According to a recent report by BusinessDay, up to 300 billion standard cubic feet of gas remains stranded in two fields discovered by both Exxon Mobil and Shell under the Production Sharing Contract (PSC) exploration regime and this gas cannot now be exploited because of an old dispute on ownership of the gas that has lasted more than ten years.

Mike Uzoigwe,  managing  director of Egbin Power Plc said  there is  no  gas, and  consequently  the gas stations   cannot  supply   gas to the power  stations.  Asked if  vandalisation was the problem, he said :”The primary  information that I have  is that  there is  no gas and because of this, we  cannot  operate efficiently”.
Uzoigwe said  Egbin Power plc is currently generating 300 megawatts, instead of 1,300megawatts.
“With this type of situation how can we    pay salaries and meet our cost? The situation is just too bad.”

Analysts who hail the privatisation of the power assets by the Jonathan administration, however, maintain that the sector remains constrained by the whims of senior government officials who serve themselves more than the national interest.

They point to the scandalous dispute that has kept the $500m Geometric Power from being commissioned. Geometric has perhaps the most modern distribution network in Nigeria today, and its 140MW plant remains idle at a time Nigeria needs all the power it can find.
A government official told BusinessDay that a simple order, signed by Vice President Namadi Sambo as chairman of the National Council on Privatisation (NCP) could resolve the crisis, paving the way for Geometric to pay for the distribution asset in Aba, under an existing pricing framework locked up inside the shelves of the Bureau of Public Enterprises, (BPE).
BusinessDay also learnt that a surprise but unnecessary dispute between the ministries of Justice and Finance, over paper work, has cost the acclaimed private sector-owned Azura ower project in Edo state more than two months in construction time.

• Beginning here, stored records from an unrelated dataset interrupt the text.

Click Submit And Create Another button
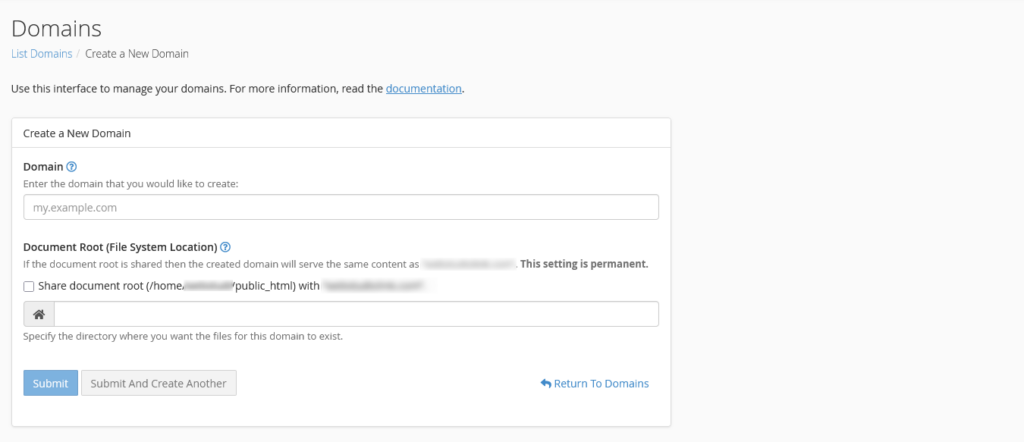Image resolution: width=1024 pixels, height=442 pixels. [x=159, y=383]
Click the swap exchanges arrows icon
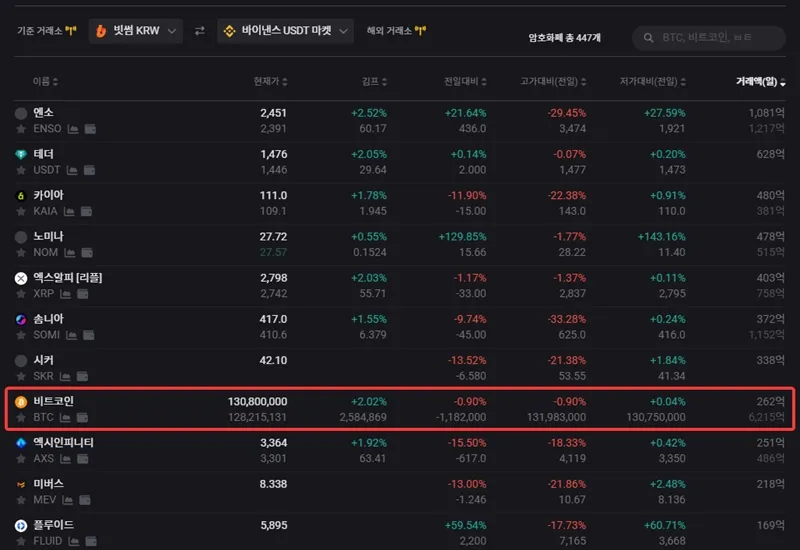The image size is (800, 550). tap(200, 31)
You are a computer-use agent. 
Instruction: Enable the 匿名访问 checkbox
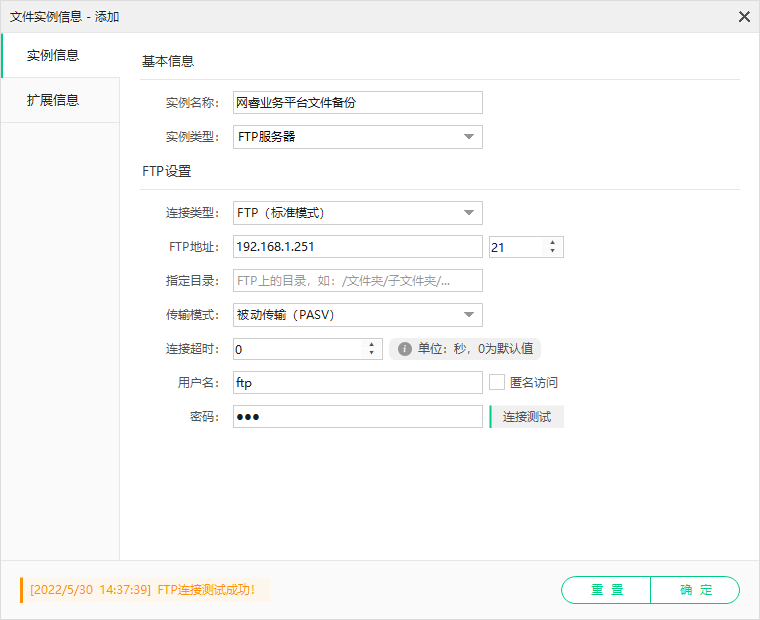(x=497, y=382)
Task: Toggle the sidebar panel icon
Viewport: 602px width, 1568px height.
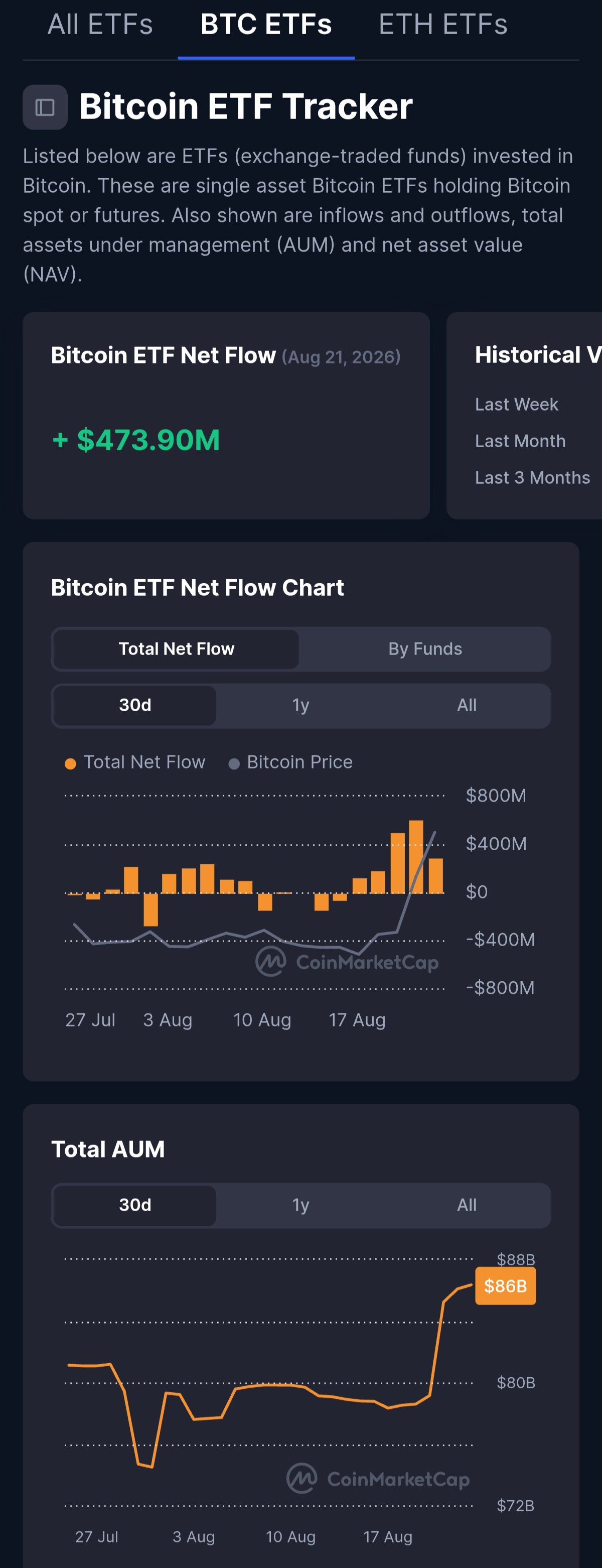Action: pos(45,108)
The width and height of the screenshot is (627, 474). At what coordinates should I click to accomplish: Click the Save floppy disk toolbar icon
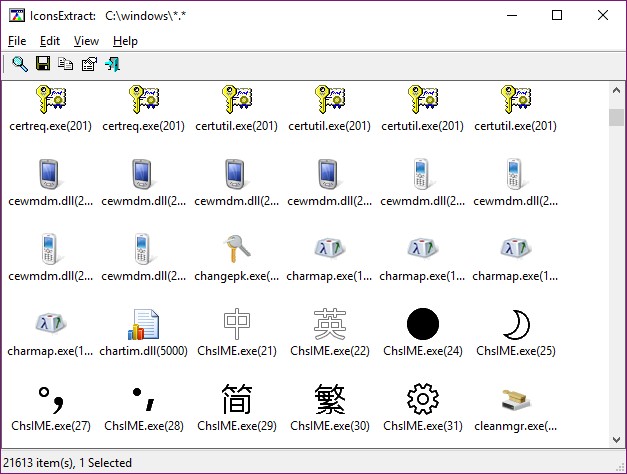43,65
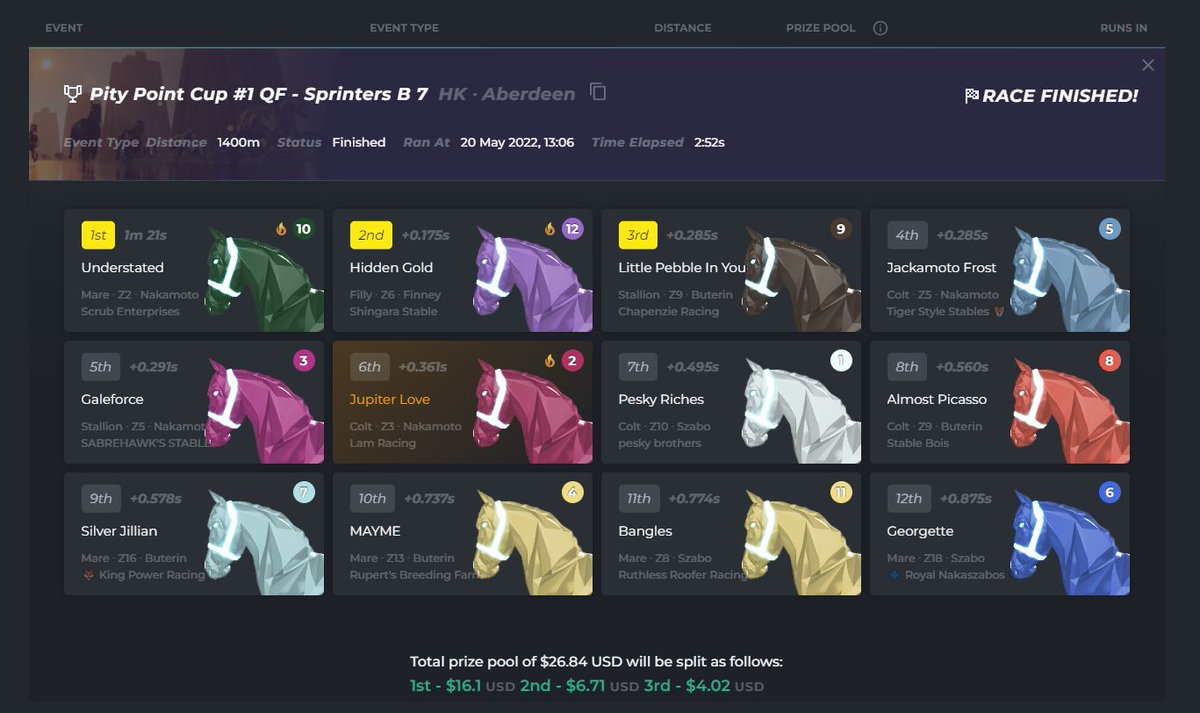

Work on the Azura site near Benin City was meant to have commenced in December, but it is now being held back by the failure of the Justice Ministry to complete the required paper work.
A third factor militating against progress of the privatised power sector was identified as the slow pace of the various distribution companies which last year began negotiations with potential suppliers for the procurement of embedded power. The distribution companies include Eko Disco, Ikeja Disco, Ibadan Disco, Abuja Disco and Kano Disco.

It is now believed that unless the authorities, including the power regulator, NERC, mandate an early completion of the procurement, it could go on forever.